[JURIST] Former Libyan intelligence chief Abdullah al-Senussi [BBC profile] has not been able to speak with a lawyer or told what charges he faces during his eight-month detention, Human Rights Watch (HRW) [advocacy website] reported [text] Wednesday. HRW was permitted earlier this week to speak to al-Senussi, who had been a powerful figure and key ally to Muammar Gaddafi [BBC obituary; JURIST news archive] during his rule of Libya. According to al-Senussi he has not been subject to physical torture or abuse and he has found the conditions of his detention to be “reasonable.” According to Sarah Leah Whitson, Middle East and North Africa director at HRW:
Libya’s wish to put the people they hold responsible for gross human rights violations on trial is fully understandable. … But to achieve true justice, they need to give al-Sanussi the rights that the previous government denied Libyans for so long. To start, that means making sure he can consult a lawyer.
Justice Minister Salah Marghani, who is overseeing al-Senussi’s detention, claims al-Senussi is permitted a lawyer to defend him but that no lawyers have offered to represent him.
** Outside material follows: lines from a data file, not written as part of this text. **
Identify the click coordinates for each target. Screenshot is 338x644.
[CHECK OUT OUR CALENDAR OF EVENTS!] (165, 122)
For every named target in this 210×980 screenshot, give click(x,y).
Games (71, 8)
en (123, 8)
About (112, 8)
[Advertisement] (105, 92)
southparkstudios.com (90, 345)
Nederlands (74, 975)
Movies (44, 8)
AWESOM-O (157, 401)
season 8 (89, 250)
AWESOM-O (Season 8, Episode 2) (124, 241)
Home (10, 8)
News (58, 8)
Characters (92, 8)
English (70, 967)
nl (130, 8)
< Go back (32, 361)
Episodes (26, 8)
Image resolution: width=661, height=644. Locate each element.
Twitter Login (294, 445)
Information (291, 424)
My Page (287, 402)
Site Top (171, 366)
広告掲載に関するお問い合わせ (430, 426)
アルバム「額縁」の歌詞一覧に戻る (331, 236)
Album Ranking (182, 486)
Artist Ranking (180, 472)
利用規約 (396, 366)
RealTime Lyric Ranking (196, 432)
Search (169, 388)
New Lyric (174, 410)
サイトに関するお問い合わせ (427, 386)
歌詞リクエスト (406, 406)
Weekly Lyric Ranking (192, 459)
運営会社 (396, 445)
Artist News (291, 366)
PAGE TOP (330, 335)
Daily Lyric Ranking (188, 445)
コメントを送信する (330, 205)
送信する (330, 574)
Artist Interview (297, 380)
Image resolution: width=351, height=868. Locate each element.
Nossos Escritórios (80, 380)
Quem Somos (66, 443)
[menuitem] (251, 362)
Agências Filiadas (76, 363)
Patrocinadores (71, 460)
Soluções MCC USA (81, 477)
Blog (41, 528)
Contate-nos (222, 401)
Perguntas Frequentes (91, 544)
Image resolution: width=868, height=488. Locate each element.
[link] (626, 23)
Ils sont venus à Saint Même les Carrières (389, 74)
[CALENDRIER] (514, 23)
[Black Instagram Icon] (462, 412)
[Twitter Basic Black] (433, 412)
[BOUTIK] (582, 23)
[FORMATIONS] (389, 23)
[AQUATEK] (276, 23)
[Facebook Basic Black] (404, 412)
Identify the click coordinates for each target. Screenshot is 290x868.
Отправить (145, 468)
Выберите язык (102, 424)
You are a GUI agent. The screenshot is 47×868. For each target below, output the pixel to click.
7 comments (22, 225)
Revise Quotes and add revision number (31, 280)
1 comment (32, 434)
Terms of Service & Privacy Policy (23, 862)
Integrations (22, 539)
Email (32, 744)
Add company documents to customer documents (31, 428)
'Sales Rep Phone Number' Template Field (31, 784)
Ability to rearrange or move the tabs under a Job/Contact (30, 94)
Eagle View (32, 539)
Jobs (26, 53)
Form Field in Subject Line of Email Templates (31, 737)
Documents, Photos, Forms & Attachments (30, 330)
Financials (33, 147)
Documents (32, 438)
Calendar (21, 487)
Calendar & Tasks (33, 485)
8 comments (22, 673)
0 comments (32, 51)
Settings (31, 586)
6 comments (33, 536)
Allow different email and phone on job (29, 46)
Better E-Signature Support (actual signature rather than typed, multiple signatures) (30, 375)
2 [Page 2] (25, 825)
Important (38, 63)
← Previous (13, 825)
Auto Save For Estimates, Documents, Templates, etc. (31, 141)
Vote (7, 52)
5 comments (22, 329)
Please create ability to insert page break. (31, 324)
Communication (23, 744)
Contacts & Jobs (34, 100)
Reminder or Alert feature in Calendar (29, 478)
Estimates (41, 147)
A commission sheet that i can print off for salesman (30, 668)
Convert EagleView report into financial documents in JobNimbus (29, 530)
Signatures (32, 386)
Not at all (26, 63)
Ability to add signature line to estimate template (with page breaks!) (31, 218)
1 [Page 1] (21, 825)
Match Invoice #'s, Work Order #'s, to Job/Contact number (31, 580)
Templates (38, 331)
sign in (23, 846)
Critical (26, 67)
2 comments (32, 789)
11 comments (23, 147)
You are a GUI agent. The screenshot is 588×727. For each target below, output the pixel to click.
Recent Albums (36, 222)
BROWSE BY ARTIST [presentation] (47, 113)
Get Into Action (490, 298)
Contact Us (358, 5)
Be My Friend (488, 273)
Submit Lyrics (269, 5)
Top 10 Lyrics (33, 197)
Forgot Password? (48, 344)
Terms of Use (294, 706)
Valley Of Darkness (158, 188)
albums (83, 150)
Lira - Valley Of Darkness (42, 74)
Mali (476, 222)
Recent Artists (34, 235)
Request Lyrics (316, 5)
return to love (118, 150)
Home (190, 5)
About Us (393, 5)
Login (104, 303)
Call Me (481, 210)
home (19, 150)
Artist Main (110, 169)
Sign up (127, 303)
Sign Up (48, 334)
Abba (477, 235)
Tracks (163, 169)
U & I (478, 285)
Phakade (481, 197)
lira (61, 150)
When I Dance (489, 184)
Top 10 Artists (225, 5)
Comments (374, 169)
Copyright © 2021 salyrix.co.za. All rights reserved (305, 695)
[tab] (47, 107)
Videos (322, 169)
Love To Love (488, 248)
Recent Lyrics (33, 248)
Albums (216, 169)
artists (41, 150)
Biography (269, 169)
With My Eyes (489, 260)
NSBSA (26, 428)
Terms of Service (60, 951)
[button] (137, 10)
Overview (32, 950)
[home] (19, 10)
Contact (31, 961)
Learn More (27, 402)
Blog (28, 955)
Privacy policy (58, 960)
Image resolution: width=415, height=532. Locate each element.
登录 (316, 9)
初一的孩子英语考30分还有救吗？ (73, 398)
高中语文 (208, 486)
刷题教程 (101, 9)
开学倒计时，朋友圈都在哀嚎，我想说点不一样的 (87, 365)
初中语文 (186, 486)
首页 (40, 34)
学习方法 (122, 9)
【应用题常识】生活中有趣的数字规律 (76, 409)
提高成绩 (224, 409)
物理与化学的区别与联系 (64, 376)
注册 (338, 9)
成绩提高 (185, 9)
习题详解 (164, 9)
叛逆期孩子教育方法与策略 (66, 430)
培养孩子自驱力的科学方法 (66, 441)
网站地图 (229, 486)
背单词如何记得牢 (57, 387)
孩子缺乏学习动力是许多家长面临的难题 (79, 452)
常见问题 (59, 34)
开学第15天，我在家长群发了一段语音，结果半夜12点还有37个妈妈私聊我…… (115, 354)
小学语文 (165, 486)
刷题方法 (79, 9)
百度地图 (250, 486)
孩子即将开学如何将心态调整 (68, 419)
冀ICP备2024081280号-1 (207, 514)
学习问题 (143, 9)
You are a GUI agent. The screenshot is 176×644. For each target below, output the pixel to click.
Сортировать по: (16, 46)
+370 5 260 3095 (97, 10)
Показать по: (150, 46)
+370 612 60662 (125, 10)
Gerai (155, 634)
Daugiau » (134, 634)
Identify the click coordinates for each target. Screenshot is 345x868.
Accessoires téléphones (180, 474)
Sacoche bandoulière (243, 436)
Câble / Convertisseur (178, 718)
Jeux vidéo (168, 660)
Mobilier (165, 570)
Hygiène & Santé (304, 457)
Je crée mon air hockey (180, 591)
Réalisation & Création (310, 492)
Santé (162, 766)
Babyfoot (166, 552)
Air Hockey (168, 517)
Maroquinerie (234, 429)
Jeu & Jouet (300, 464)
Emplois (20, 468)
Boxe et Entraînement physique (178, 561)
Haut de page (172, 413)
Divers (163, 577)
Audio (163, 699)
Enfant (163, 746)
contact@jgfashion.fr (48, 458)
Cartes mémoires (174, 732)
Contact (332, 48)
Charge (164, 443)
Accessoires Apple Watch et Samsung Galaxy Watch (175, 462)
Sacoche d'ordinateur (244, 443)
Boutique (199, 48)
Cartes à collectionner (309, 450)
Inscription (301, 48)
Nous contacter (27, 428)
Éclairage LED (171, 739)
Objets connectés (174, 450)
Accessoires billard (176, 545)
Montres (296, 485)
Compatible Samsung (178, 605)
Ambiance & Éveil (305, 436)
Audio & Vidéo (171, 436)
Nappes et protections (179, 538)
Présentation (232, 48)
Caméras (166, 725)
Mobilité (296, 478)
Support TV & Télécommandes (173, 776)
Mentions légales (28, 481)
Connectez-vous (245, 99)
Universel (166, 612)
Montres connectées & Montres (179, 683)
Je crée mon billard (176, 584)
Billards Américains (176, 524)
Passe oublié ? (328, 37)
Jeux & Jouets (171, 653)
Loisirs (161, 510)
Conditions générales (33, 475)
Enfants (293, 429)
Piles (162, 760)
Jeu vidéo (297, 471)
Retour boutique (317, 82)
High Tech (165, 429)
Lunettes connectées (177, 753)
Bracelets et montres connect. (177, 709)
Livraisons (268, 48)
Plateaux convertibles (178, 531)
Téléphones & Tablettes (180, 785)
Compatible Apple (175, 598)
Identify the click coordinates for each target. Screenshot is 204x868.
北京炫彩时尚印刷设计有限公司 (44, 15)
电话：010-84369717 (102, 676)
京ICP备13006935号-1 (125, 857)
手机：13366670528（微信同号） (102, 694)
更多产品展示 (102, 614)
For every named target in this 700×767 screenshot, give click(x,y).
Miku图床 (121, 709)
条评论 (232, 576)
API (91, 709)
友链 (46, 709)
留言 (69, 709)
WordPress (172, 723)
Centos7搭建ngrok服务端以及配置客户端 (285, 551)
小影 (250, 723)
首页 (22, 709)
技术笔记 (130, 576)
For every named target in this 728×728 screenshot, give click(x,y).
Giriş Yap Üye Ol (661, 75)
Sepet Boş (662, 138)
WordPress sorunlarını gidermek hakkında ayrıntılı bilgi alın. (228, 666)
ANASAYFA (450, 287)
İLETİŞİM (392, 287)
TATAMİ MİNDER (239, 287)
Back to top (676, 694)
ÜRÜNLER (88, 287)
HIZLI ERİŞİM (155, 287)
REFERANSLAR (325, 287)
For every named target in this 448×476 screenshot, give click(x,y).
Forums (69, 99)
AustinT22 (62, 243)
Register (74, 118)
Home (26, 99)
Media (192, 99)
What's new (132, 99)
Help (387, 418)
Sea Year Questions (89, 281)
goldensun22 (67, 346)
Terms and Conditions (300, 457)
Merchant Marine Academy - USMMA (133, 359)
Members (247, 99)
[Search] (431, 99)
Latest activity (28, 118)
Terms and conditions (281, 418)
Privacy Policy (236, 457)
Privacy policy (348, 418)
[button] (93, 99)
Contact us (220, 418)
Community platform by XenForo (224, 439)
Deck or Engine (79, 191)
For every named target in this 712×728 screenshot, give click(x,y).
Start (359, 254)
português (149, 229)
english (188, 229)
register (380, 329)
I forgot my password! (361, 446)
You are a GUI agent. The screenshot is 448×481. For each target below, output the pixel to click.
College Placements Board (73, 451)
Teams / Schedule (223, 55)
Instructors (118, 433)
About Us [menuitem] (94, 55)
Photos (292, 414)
This news is the latest in the ongoing effort by Libya to try al-Senussi and Gaddafi’s son, Saif al-Islam Gaddafi [BBC profile] rather than turn them over to the International Criminal Court (ICC) [official website]. In February the ICC ordered [JURIST report] Libyan officials to hand over al-Senussi to the ICC so that he could meet with a lawyer. In January the ICC asked Libya to address reports [JURIST report] that it planned to try Saif al-Islam and al-Senussi. Last October Libyan government lawyers urged the ICC [JURIST report] to allow the men to be tried in Libya and promised that the trial would be fair. Last August Saif al-Islam stated that he preferred to be tried by the ICC [JURIST report] out of fear that Libya would not try him fairly. Last June four ICC staff members who traveled to Libya to speak with Saif al-Islam were detained by Libyan security forces [JURIST report] and were in custody for nearly four weeks before being released. The ICC issued arrest warrants [Al Jazeera report] for both men in June 2011.